*TEXT SECTION*
######

“There are 16 restaurants here, some outdoors, and we generate 2,350 tons of trash annually,” says Mark Gallagher, environmental program director for Delaware North Corporation, Yosemite’s official concessionaire. “The Park Service generates another 2,000 tons. We’ve been in an arms race against bear ingenuity here for many, many years.”
“I’ve only invented one thing in my life: the bearproof food locker,” says David Graber, an NPS biologist who’s worked with bears since 1974. Back then, White Wolf Campground was plagued by bears. “So we had steel boxes welded up, and the local ranger was almost fascist in forcing people to keep food stored except when it was in their mouths,” he says. Overnight, White Wolf went from food chaos to zero. “For a week those bears went through the campground, pounding on lockers, literally roaring,” says Graber. “Then they disappeared. There was nothing to eat; they had to bail.”
“Now bears know they can’t get into lockers when they’re latched,” Seher says. “So they’ve just shifted strategies. You’ll see bears check every locker, because invariably some aren’t secured.” Other bears opt to watch for a sprint-and-grab opportunity, even keying off the clanging of locker doors.
Yosemite’s all-star bears have quite a highlight reel. I hear stories about bears forming cheerleader pyramids to reach food stacked atop restrooms. Mothers getting year-old cubs to tightrope out on fragile limbs. A bear learning to open lockers with its tongue. Another staking out trailhead restrooms to snatch big packs when trekkers lean them outside.
“Bears hide behind lockers and ambush people all the time,” says Lisius. “But they usually don’t have to. It’s easier to find food left out, or lockers that people leave open because they’re 15 feet away and don’t think a bear will roll right in. We estimate 95 percent of Yosemite visitors comply with food storage regulations, and that’s good. But it only takes a one-percent reward to keep pulling bears into a campground.”
Another problem arises when some visitors substitute food lockers with what most Americans would consider an equally secure alternative—their car. Unfortunately, bears can open them like a pop-top. In Yosemite Valley, there’s a standard break-in pattern. Bears pound out a side window, grab the top of the window frame, and fold out the door’s top half like origami. If food’s in the trunk, no problem; they just power-mulch their way through the back seat.
One sophisticated bruin took larceny to the next level, learning to open car-door handles with his mouth. “People kept saying they found their car wide open, but nothing was stolen,” says Rachel Mazur, a biologist in Kings Canyon (and Yosemite alumnus). “He was going after cars that didn’t have any food because it was so easy, he just checked them all.”

######

*DATASET SECTION*
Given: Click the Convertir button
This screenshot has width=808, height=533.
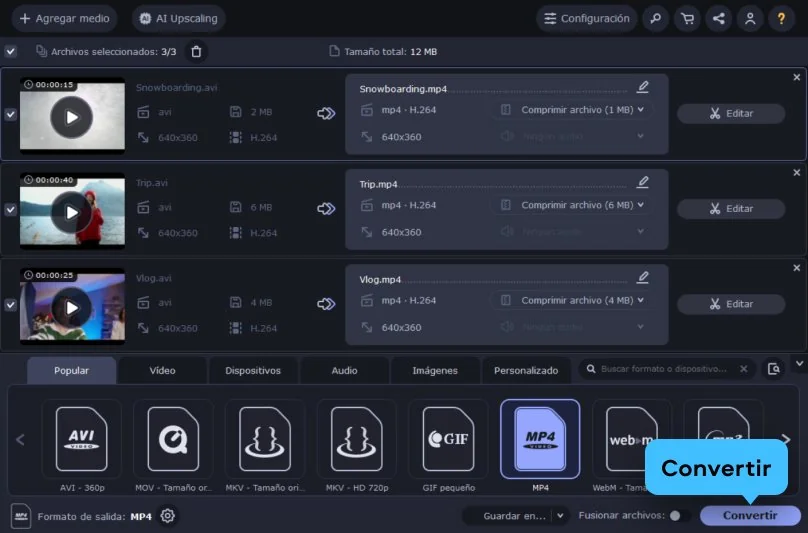Looking at the screenshot, I should click(x=749, y=516).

######

*WHAT TO DO*
**A.** In the passage about Yosemite's bears, what does David Graber say is the one thing he has invented?
**B.** Reproduce word for word the stretch of the passage about Yosemite's bears from "Another problem arises" through "the back seat.".
Draw only on the passage about Yosemite's bears and not on the lines.

*TASK SOLUTIONS*
**A.** The bearproof food locker.

**B.**
Another problem arises when some visitors substitute food lockers with what most Americans would consider an equally secure alternative—their car. Unfortunately, bears can open them like a pop-top. In Yosemite Valley, there’s a standard break-in pattern. Bears pound out a side window, grab the top of the window frame, and fold out the door’s top half like origami. If food’s in the trunk, no problem; they just power-mulch their way through the back seat.